→ TASK GOAL
Across the data below, how many lines have the word "computer" in them? Respond with the number alone.

Stored items from a collection

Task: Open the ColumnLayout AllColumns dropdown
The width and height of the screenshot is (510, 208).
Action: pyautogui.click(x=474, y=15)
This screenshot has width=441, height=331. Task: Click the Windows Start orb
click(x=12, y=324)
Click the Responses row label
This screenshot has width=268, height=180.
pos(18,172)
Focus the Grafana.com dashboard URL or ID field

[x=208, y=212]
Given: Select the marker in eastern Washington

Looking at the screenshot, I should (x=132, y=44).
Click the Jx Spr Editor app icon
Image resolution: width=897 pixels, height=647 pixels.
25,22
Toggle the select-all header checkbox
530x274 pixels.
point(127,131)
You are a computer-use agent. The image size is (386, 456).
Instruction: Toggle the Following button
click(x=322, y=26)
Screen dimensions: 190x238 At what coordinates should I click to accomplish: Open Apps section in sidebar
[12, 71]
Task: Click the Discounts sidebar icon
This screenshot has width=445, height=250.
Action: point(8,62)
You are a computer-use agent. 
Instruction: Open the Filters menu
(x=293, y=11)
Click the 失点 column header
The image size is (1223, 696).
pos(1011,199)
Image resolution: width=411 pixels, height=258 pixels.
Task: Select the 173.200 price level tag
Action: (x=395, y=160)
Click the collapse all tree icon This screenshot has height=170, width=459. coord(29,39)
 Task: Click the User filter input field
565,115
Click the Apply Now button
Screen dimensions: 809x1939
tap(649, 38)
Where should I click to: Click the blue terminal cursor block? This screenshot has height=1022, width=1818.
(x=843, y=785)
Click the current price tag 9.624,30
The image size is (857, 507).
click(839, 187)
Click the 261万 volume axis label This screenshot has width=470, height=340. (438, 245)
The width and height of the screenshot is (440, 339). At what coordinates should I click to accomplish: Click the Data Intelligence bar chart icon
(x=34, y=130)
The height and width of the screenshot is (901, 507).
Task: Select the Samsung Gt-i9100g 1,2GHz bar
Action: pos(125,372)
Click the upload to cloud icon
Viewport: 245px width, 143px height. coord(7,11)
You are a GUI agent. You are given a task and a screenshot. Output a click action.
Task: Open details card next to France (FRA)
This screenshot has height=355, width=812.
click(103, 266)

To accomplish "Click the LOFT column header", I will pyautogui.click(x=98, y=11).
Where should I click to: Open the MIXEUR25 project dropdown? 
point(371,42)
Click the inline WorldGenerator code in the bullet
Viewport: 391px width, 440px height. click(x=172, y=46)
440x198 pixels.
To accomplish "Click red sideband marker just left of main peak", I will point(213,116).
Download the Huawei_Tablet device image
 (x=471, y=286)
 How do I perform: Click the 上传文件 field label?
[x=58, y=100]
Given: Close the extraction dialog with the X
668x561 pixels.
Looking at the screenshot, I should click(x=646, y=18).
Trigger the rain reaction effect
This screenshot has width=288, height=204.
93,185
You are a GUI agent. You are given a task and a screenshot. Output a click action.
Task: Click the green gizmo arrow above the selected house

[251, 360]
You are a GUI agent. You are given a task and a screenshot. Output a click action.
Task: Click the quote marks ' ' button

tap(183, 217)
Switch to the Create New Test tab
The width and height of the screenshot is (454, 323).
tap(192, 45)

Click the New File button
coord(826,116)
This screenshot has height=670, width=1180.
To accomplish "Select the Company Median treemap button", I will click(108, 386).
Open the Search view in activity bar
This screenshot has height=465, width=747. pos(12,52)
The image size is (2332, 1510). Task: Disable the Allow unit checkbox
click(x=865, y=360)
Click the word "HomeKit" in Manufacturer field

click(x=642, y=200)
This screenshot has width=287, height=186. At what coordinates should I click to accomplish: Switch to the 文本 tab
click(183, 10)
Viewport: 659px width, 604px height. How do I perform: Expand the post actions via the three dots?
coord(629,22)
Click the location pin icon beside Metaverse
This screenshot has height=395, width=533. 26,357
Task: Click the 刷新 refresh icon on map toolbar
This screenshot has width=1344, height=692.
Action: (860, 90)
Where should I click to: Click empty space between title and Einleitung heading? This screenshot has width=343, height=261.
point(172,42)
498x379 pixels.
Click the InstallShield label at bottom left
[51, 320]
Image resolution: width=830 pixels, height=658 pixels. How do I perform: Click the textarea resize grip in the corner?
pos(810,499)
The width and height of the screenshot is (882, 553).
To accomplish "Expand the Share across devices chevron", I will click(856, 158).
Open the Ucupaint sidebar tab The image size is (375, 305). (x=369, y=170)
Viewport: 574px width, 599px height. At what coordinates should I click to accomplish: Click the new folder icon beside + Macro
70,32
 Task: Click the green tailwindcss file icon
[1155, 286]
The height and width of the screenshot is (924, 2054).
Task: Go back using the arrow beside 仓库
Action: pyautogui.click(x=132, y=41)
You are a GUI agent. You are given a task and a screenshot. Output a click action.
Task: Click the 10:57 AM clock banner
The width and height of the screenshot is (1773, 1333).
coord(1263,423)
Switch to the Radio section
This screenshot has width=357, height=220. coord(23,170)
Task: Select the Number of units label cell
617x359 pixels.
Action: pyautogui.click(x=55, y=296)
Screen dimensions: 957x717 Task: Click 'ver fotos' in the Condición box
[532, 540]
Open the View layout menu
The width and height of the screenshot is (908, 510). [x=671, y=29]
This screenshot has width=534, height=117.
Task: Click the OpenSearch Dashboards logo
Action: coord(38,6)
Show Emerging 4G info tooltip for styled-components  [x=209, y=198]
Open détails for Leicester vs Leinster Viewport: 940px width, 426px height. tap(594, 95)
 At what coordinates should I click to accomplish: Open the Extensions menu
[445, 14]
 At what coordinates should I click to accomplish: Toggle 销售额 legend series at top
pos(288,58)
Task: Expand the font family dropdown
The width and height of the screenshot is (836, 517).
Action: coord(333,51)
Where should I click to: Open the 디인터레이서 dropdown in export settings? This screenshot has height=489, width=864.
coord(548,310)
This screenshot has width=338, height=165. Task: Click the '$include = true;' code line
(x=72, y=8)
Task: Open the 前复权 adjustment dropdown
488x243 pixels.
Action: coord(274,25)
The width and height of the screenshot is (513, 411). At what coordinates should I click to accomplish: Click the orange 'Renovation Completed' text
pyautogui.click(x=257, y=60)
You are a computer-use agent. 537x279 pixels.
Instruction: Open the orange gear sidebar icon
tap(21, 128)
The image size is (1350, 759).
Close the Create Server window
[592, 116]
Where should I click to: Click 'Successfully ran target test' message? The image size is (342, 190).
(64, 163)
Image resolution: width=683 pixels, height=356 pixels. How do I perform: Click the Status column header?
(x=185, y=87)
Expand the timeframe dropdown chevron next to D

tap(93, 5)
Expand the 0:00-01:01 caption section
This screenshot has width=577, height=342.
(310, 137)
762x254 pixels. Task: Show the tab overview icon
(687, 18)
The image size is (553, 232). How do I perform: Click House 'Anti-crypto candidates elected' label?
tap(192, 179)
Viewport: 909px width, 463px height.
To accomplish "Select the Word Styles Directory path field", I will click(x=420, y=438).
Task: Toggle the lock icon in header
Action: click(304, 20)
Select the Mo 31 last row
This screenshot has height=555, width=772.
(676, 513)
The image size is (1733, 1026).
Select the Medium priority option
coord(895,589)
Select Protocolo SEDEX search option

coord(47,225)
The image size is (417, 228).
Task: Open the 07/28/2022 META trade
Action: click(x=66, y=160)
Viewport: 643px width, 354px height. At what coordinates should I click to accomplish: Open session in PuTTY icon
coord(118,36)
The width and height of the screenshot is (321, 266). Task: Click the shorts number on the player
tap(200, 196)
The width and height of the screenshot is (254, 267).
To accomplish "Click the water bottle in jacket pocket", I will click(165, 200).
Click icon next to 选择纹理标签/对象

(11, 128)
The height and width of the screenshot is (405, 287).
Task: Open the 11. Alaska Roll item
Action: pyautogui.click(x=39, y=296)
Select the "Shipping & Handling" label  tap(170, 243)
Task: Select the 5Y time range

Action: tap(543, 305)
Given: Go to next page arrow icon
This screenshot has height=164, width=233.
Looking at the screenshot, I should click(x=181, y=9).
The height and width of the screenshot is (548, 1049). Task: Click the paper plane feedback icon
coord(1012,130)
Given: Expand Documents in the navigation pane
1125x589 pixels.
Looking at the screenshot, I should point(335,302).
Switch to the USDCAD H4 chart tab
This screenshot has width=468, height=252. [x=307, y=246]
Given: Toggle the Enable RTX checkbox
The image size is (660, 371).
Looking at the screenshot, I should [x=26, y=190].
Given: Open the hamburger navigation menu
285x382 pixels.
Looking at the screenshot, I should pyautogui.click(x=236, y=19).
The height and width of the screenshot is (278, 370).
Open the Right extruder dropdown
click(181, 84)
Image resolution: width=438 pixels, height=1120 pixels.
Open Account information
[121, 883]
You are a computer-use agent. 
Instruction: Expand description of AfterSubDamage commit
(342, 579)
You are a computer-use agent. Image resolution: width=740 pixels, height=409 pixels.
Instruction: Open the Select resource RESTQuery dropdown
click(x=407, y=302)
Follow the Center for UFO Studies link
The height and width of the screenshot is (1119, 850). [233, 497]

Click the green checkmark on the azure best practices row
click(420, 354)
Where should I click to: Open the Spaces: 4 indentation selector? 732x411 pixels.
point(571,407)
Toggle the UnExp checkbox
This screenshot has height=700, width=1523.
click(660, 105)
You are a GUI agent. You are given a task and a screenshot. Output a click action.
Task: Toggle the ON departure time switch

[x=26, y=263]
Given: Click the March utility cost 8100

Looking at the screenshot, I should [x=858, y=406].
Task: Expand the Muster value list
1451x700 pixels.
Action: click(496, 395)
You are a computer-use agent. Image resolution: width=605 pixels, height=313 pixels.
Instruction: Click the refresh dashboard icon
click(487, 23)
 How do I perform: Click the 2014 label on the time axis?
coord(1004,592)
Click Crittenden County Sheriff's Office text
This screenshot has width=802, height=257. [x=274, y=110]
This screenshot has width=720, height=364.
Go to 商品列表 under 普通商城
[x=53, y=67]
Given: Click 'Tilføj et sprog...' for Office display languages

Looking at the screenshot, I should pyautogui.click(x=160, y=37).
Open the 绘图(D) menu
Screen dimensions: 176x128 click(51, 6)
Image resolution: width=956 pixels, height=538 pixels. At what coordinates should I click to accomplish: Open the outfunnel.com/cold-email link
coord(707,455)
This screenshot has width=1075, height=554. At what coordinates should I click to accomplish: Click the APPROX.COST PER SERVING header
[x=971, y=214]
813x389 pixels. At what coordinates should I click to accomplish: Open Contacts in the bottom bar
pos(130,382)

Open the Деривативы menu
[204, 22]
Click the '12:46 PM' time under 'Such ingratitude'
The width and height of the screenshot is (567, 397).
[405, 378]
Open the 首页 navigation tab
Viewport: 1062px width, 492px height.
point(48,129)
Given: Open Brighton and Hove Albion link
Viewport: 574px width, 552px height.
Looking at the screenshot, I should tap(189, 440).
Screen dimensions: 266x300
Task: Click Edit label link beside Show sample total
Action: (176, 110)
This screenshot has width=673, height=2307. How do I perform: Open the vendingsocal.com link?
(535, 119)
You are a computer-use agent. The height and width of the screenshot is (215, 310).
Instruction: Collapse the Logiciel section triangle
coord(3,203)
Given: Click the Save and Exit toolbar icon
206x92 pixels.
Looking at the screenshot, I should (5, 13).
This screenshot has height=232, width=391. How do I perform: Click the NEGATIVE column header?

→ RESULT BELOW
7